** TASK ITEM **
All records should be written out again exactly.

(Stored data entries)
________
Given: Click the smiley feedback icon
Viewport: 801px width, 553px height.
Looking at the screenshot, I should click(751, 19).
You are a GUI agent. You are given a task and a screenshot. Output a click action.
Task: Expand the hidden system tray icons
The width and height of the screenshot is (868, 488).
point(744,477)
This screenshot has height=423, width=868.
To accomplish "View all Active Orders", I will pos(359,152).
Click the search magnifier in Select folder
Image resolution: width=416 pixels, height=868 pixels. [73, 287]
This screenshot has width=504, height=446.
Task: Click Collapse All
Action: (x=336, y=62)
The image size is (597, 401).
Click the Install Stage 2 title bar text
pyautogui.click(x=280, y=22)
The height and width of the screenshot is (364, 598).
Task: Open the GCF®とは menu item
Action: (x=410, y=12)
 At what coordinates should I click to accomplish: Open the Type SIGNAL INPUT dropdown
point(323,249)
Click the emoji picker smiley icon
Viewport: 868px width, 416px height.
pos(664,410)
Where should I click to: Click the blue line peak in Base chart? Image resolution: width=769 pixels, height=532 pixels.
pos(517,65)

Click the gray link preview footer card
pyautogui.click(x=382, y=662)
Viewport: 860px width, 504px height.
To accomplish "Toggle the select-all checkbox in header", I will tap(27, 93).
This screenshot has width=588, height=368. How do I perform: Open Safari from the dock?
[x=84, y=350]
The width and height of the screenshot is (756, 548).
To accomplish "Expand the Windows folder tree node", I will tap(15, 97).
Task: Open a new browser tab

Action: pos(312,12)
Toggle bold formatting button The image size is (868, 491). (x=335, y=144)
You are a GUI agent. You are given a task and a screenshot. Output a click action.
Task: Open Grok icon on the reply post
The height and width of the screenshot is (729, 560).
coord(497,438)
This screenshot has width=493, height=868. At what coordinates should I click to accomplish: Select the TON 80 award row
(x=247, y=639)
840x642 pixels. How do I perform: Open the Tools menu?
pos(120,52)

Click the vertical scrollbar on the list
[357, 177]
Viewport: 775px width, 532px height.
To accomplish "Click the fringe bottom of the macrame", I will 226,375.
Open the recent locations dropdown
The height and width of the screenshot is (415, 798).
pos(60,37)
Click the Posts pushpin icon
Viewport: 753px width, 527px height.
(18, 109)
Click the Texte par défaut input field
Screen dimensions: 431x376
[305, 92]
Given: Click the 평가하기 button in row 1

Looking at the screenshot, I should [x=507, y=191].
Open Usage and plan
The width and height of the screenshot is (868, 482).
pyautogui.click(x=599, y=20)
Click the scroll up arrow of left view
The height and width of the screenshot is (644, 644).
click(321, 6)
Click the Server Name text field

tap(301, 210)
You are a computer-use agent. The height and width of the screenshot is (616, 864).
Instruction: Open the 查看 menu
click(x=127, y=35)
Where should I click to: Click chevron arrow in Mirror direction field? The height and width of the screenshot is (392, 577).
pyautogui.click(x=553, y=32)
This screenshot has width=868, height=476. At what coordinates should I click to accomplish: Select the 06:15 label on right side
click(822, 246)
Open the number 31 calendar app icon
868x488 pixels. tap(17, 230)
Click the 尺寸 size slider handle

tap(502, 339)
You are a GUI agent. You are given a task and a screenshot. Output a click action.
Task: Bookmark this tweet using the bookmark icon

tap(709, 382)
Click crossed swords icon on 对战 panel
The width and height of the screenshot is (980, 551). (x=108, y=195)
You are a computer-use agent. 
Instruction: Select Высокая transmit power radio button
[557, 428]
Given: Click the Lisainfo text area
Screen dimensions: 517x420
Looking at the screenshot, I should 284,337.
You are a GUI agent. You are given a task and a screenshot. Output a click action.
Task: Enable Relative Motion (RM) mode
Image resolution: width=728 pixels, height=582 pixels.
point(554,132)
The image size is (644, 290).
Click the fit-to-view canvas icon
________
** PROBLEM SOLUTION **
Given: Click the smiley feedback icon
Viewport: 801px width, 553px height.
Looking at the screenshot, I should click(751, 19).
You are a GUI agent. You are given a task and a screenshot. Output a click action.
Task: Expand the hidden system tray icons
The width and height of the screenshot is (868, 488).
point(744,477)
This screenshot has height=423, width=868.
To accomplish "View all Active Orders", I will pos(359,152).
Click the search magnifier in Select folder
Image resolution: width=416 pixels, height=868 pixels. [73, 287]
This screenshot has width=504, height=446.
Task: Click Collapse All
Action: (x=336, y=62)
The image size is (597, 401).
Click the Install Stage 2 title bar text
pyautogui.click(x=280, y=22)
The height and width of the screenshot is (364, 598).
Task: Open the GCF®とは menu item
Action: (x=410, y=12)
 At what coordinates should I click to accomplish: Open the Type SIGNAL INPUT dropdown
point(323,249)
Click the emoji picker smiley icon
Viewport: 868px width, 416px height.
pos(664,410)
Where should I click to: Click the blue line peak in Base chart? Image resolution: width=769 pixels, height=532 pixels.
pos(517,65)

Click the gray link preview footer card
pyautogui.click(x=382, y=662)
Viewport: 860px width, 504px height.
To accomplish "Toggle the select-all checkbox in header", I will tap(27, 93).
This screenshot has width=588, height=368. How do I perform: Open Safari from the dock?
[x=84, y=350]
The width and height of the screenshot is (756, 548).
To accomplish "Expand the Windows folder tree node", I will tap(15, 97).
Task: Open a new browser tab

Action: pos(312,12)
Toggle bold formatting button The image size is (868, 491). (x=335, y=144)
You are a GUI agent. You are given a task and a screenshot. Output a click action.
Task: Open Grok icon on the reply post
The height and width of the screenshot is (729, 560).
coord(497,438)
This screenshot has width=493, height=868. At what coordinates should I click to accomplish: Select the TON 80 award row
(x=247, y=639)
840x642 pixels. How do I perform: Open the Tools menu?
pos(120,52)

Click the vertical scrollbar on the list
[357, 177]
Viewport: 775px width, 532px height.
To accomplish "Click the fringe bottom of the macrame", I will 226,375.
Open the recent locations dropdown
The height and width of the screenshot is (415, 798).
pos(60,37)
Click the Posts pushpin icon
Viewport: 753px width, 527px height.
(18, 109)
Click the Texte par défaut input field
Screen dimensions: 431x376
[305, 92]
Given: Click the 평가하기 button in row 1

Looking at the screenshot, I should [x=507, y=191].
Open Usage and plan
The width and height of the screenshot is (868, 482).
pyautogui.click(x=599, y=20)
Click the scroll up arrow of left view
The height and width of the screenshot is (644, 644).
click(321, 6)
Click the Server Name text field

tap(301, 210)
You are a computer-use agent. The height and width of the screenshot is (616, 864).
Instruction: Open the 查看 menu
click(x=127, y=35)
Where should I click to: Click chevron arrow in Mirror direction field? The height and width of the screenshot is (392, 577).
pyautogui.click(x=553, y=32)
This screenshot has width=868, height=476. At what coordinates should I click to accomplish: Select the 06:15 label on right side
click(822, 246)
Open the number 31 calendar app icon
868x488 pixels. tap(17, 230)
Click the 尺寸 size slider handle

tap(502, 339)
You are a GUI agent. You are given a task and a screenshot. Output a click action.
Task: Bookmark this tweet using the bookmark icon

tap(709, 382)
Click crossed swords icon on 对战 panel
The width and height of the screenshot is (980, 551). (x=108, y=195)
You are a computer-use agent. 
Instruction: Select Высокая transmit power radio button
[557, 428]
Given: Click the Lisainfo text area
Screen dimensions: 517x420
Looking at the screenshot, I should 284,337.
You are a GUI agent. You are given a task and a screenshot. Output a click action.
Task: Enable Relative Motion (RM) mode
Image resolution: width=728 pixels, height=582 pixels.
point(554,132)
The image size is (644, 290).
Click the fit-to-view canvas icon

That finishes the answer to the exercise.